Teks Bacaan:

Hutan Lindung Dibabat, Kehidupan Kami Terancam

Dampak negatif serta kerugian yang warga alami merupakan dampak awal dari proses panjang pembangunan PLTPB Baturaden. Padahal saat ini proses pembangunan proyek tersebut masih dalam tahap eksplorasi. Pada tahap ini, hutan lindung yang menjadi kawasan konservasi akan dibabat untuk mempermudah akses alat-alat berat masuk dan beroperasi.

Belum lagi jika kita menelisik rencana pembangunan proyek tersebut memiliki Wilayah Kerja Proyek (WKP) di atas lahan seluas 24.660 Ha. Sedangkan gunung Slamet sendiri hanya mempunyai sisa hutan seluas 52.617 Ha dengan sepertiganya merupakan hutan lindung. Tutupan vegetasi ini merupakan yang terluas di Jawa Tengah dari total sisa hutan seluas 649 ribu Ha, atau sekitar 19,93 % dari luas daratan di provinsi Jawa Tengah. Akan menjadi ancaman besar saat deforestasi yang tidak berjalan beriringan dengan kaidah lingungan yang baik, menjadi semakin ganas melahap hutan-hutan yang setiap tahun masif terdegradasi.

Padahal, keberlanjutan ketahanan pangan di Kabupaten Banyumas, dan pemanfaatan wisata alam serta pemanfaatan Sumber Daya Alam (SDA) terutama air, sangat bergantung pada berfungsinya kawasan Gunung Slamet sebagai daerah penangkapan serta penyimpanan air. Fungsi hidrologi ini sangat bergantung pula pada keutuhan hutan di kawasan konservasi gunung Slamet.

Beberapa bulan lalu, sempat ramai video berdurasi pendek yang diunduh di youtube yang menggambarkan kondisi hutan lindung Rata Amba, Desa Semaya, Kecamatan Karanglewas. Video yang berjudul “PLT Panas Bumi Mengancam Ekosistem Hutan Lindung di Gunung Slamet” mempertontonkan kondisi hutan yang pohon-pohonnya sudah rata dengan tanah. Dalam video tersebut juga terlihat patok bertuliskan PT. Sejahtera Alam Energi (SAE) terpampang di bekas pohon besar dalam area hutan lindung tersebut.

Hal ini menyebabkan kegelisahan warga semakin menjadi. Sebab, menurut penurutan warga setempat, dahulu sekitar tahun 1994, saat kesadaran warga untuk menjaga lingkungan masih sedikit, mereka kerap menebang pohon secara liar. Dampaknya ladu, sebutan banjir bandang bagi warga setempat pernahh terjadi dan menerjang desa di sekitar sungai Logawa.

Kini warga  Semaya dihadapkan ancaman baru berupa pembabatan hutan secara masif yang dilakukan oleh PT. SAE. Padahal kesadaraan warga kini telah membaik, terbukti dengan keikutsertaannya menjaga alam dan tak lagi membabat hutan secara sembarangan.

Data Tersimpan:
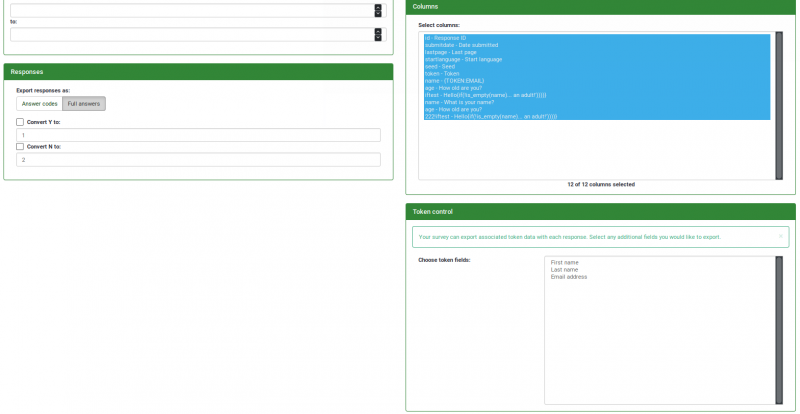Enable the 'Convert N to' checkbox
The height and width of the screenshot is (414, 800).
pyautogui.click(x=20, y=146)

Langkah Kerja:
(1) Sebutkan setiap luas lahan dalam satuan hektare yang tercantum pada teks tentang hutan lindung Gunung Slamet, beserta lahan yang diukurnya.
(2) Lanjutkan teks tentang hutan lindung Gunung Slamet, dimulai tepat setelah kalimat terakhirnya.

Jawaban:
(1)
- 24.660 Ha: Wilayah Kerja Proyek (WKP) rencana pembangunan PLTPB Baturaden
- 52.617 Ha: sisa hutan Gunung Slamet
- 649 ribu Ha: total sisa hutan di Jawa Tengah

(2)
Di Dusun Rinjing, Desa Gunung Lurah, Kecamatan Cilongok, puluhan ekor babi hutan turun dan memakan tanaman mulai dari padi, kapulaga, dan beberapa jenis tanaman lainnya. Warga yang kesehariannya bergantung pada sektor pertanian, kini mulai terancam kesejahteraan hidupnya.

Dampak lain dari deforestasi pembangunan PLTPB di daerah hutan lindung gunung Slamet di  bidang pertanian adalah erosi. Hal ini terjadi akibat air hujan yang jatuh ke tanah dengan energi kinetik yang besar. Dengan kecepatan tinggi dan massa yang besar, serta tidak adanya pepohonan yang menahan jatuhnya air hujan, membuat tanah menjadi butiran yang lebih ringan dan mudah hanyut terbawa air hujan. Tergerusnya lapisan tanah dipermukaan yang mengandung solum tanah yang subur, membuat tingkat produktivitas panen menurun.

Masyarakat Rinjing yang memiliki kearifan lokal dalam bertani seperti, tidak menanam tanaman yang bersifat musiman di tanah yang memiliki kemiringan tinggi, dan tidak menebang pohon yang masuk dalam kawasan hutan lindung, adalah bentuk penjagaan kelestarian ekosistem di area Gunung Slamet. Mereka memiliki prinsip bahwa, jika alam dimanfaatkan sesuai kebutuhan maka alam lestari, tetapi jika alam digunakan dengan keserakahan maka kehidupan mereka terancam.

 

Ekologi vs Investasi, Mana yang Diprioritaskan?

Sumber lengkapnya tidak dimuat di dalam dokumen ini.